*TO DO*
Work out how many lines below contain the word "legend". Only the number is wanted.

===== EXERCISE INPUT =====

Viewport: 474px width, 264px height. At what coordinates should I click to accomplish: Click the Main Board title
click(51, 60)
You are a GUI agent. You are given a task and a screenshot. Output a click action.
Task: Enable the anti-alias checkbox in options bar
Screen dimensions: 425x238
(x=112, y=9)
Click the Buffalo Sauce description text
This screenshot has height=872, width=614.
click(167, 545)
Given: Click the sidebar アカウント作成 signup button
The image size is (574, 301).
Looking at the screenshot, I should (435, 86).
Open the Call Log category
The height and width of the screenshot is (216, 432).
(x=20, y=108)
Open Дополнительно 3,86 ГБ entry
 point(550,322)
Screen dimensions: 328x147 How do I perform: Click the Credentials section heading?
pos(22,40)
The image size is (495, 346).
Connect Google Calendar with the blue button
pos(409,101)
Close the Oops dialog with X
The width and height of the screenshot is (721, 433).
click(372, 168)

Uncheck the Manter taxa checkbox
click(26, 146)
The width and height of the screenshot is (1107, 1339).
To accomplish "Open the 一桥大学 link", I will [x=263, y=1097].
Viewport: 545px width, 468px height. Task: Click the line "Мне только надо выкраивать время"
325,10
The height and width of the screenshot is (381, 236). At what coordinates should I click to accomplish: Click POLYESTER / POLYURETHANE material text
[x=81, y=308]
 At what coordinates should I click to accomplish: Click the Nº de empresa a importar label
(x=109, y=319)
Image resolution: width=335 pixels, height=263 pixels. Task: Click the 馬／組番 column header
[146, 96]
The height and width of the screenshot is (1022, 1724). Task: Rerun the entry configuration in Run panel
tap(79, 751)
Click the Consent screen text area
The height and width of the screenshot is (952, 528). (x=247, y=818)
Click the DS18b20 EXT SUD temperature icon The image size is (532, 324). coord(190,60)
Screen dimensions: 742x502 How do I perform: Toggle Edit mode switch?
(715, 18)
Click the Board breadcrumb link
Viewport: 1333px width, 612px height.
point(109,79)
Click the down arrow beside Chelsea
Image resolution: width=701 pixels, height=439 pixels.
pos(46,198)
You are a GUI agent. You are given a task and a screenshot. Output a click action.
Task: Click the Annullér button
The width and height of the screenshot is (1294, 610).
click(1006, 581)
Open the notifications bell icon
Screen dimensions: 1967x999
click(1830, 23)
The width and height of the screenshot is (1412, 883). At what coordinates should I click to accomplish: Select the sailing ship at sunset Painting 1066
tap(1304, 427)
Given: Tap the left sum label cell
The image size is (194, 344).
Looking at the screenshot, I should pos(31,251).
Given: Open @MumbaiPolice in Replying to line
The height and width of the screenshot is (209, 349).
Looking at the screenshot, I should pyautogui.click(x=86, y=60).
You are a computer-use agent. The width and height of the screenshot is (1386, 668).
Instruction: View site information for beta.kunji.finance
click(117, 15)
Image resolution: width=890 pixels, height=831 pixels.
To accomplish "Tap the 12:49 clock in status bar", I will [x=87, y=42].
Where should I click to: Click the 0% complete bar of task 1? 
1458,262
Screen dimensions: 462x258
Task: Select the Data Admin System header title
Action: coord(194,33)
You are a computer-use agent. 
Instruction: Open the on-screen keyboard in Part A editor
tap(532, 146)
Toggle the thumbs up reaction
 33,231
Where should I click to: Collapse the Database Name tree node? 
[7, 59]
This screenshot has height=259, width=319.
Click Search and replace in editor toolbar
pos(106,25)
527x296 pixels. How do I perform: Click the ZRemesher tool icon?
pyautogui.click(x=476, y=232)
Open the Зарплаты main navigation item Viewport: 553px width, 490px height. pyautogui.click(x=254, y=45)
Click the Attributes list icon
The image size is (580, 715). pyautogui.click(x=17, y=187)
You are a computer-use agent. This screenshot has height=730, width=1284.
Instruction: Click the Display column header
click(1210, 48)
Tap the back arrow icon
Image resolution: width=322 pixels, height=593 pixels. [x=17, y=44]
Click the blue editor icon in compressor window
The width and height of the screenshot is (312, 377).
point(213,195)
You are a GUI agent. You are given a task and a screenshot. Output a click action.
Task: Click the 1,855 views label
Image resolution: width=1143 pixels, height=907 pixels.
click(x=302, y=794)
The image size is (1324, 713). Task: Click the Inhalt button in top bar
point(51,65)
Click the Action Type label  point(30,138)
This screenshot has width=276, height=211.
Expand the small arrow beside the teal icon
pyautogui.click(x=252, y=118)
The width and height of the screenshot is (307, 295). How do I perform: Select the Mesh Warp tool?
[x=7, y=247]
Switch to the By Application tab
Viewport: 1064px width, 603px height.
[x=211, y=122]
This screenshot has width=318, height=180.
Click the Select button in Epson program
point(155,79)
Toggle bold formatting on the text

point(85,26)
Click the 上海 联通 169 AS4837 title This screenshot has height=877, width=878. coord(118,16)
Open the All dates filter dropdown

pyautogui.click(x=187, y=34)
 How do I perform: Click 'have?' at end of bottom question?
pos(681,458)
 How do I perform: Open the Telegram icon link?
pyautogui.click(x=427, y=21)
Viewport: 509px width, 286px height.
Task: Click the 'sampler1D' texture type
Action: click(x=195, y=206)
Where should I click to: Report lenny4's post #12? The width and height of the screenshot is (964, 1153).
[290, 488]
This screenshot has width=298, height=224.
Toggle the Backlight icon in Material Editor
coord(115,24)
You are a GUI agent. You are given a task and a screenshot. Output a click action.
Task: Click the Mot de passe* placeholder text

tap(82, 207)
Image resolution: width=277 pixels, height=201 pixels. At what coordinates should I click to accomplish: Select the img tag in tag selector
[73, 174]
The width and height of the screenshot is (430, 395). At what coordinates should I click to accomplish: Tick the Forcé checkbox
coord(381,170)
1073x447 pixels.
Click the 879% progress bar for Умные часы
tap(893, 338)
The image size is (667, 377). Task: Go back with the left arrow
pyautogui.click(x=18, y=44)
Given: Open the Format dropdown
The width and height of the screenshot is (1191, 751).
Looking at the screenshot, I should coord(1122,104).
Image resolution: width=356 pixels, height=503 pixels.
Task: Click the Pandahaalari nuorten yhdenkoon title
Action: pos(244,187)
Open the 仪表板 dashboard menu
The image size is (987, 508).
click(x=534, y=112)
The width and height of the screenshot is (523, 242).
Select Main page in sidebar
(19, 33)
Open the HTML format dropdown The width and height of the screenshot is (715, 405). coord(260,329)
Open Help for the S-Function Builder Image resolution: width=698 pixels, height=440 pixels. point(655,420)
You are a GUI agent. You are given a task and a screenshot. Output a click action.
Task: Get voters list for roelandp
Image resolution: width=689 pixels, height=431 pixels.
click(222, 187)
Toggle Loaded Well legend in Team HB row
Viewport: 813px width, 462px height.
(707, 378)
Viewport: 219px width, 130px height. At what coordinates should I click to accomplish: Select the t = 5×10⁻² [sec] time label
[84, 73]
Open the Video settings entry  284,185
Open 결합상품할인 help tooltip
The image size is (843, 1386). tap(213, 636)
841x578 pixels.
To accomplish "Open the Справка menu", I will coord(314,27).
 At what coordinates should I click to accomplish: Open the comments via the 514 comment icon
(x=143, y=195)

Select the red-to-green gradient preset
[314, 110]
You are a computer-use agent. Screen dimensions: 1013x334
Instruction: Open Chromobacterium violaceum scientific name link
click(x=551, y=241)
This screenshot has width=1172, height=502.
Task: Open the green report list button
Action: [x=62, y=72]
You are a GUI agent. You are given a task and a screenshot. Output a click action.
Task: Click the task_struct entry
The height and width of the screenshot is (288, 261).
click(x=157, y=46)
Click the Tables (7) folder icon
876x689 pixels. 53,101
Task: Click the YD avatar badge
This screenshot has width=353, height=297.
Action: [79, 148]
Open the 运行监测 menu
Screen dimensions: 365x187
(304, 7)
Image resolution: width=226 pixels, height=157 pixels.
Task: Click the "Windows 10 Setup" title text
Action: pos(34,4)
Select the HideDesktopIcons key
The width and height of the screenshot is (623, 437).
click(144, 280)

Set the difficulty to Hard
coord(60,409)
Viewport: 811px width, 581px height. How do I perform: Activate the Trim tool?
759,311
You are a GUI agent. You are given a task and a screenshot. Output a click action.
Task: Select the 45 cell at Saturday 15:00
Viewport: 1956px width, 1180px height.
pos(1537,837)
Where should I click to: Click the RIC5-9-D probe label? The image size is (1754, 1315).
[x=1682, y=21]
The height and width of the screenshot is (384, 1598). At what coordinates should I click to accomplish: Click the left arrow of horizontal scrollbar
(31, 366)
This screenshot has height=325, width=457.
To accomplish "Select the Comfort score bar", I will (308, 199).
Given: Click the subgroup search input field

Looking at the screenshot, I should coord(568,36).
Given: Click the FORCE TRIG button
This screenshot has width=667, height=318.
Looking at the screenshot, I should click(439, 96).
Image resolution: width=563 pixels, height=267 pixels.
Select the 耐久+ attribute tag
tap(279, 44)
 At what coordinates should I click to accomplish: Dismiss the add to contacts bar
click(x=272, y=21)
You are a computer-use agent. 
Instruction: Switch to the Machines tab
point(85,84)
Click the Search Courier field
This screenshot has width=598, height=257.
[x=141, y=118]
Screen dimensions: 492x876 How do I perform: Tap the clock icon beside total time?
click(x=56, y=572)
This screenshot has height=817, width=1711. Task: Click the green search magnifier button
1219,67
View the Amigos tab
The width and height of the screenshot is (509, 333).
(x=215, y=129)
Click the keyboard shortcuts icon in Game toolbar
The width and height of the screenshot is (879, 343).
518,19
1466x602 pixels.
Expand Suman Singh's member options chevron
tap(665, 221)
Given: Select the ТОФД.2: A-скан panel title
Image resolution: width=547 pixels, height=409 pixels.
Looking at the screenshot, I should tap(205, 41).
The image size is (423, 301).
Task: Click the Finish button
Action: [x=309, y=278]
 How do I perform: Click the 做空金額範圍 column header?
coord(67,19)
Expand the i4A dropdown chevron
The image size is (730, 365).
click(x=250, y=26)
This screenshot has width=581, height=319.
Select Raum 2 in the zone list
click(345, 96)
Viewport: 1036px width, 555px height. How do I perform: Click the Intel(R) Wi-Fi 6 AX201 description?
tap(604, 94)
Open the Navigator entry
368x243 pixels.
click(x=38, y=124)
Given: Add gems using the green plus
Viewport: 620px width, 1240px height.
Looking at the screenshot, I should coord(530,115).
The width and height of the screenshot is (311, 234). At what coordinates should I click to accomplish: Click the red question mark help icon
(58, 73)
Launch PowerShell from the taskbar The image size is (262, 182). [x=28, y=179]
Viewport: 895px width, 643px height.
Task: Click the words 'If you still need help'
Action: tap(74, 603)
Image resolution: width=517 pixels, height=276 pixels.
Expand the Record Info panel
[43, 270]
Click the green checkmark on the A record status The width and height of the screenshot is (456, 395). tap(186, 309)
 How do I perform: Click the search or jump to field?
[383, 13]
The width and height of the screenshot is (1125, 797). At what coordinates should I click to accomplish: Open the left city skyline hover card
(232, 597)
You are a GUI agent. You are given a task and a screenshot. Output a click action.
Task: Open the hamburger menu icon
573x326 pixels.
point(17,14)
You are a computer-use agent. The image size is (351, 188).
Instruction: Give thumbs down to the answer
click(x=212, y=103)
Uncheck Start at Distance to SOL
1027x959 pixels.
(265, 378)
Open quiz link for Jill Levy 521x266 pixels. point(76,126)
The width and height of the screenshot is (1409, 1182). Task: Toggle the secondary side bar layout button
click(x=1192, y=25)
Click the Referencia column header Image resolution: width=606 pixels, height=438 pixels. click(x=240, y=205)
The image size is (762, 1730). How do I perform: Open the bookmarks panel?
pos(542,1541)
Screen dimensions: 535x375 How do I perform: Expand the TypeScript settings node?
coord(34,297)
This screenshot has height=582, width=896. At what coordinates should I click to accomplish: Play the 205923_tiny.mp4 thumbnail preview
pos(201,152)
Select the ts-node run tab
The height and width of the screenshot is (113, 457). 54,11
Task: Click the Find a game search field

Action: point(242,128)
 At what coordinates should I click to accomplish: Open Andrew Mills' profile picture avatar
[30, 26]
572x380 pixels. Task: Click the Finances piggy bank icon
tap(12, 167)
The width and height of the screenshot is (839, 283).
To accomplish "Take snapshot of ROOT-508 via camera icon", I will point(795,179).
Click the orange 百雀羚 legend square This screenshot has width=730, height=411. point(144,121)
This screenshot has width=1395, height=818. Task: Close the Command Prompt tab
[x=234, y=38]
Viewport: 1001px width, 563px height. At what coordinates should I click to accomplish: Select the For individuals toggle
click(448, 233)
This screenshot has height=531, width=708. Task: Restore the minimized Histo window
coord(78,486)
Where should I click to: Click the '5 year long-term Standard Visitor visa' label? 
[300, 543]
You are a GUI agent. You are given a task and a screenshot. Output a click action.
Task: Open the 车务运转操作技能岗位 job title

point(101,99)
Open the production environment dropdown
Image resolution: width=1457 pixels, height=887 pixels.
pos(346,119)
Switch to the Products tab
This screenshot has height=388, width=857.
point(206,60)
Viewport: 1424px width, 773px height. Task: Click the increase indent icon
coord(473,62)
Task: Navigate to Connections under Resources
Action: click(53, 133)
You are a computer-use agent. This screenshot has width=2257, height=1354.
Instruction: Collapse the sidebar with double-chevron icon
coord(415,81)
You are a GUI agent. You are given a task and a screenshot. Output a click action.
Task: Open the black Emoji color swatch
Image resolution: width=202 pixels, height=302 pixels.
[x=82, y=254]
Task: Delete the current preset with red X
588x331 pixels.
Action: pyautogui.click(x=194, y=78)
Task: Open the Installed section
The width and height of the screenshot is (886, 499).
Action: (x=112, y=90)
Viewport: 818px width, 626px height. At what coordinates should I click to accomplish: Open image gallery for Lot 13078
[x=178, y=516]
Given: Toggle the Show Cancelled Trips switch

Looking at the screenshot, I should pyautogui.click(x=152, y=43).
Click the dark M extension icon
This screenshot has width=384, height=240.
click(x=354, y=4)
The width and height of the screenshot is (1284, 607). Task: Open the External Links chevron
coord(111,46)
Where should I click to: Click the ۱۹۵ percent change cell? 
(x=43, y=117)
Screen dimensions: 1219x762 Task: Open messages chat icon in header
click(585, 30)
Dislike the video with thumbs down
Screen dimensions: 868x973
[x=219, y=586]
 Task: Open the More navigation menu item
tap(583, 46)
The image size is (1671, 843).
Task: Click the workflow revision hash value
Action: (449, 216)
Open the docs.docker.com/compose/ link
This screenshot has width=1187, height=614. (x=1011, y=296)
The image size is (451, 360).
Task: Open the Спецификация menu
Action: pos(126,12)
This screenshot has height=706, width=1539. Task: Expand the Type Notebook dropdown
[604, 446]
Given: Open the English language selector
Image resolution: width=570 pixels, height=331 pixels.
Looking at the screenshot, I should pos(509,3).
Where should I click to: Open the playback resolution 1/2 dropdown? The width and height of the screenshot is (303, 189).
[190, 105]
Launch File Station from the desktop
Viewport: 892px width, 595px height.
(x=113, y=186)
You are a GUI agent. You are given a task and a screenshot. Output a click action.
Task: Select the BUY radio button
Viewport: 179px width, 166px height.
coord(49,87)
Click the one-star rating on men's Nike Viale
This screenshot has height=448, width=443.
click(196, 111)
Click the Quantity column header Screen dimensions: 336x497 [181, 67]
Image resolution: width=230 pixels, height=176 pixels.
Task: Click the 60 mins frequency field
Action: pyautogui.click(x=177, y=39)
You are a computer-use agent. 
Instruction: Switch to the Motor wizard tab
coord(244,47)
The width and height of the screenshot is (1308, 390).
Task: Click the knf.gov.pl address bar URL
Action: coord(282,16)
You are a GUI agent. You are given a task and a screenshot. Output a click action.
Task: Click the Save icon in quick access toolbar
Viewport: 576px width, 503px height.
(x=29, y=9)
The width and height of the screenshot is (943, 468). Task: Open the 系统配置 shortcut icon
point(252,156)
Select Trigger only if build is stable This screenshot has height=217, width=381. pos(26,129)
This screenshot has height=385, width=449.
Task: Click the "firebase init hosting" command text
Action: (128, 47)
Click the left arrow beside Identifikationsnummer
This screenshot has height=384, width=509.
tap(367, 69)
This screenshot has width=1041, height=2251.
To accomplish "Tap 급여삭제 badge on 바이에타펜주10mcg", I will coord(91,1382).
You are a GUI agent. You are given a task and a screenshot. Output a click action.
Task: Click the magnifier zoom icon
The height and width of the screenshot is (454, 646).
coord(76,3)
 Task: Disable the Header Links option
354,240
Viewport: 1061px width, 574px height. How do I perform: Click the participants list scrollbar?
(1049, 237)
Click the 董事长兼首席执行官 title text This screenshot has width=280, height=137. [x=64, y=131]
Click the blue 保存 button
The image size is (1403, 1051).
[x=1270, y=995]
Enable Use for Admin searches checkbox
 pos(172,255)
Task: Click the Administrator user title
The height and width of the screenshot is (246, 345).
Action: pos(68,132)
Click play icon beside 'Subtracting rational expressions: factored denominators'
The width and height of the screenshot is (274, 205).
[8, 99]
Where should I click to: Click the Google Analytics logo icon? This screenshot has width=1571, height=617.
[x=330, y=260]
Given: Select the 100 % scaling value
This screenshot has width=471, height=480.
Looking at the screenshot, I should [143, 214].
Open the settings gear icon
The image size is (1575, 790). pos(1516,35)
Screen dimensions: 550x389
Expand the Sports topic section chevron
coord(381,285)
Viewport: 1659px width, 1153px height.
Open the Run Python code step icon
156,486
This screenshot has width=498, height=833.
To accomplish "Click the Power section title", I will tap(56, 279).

=====

*ANSWER FOR THE TASK*
2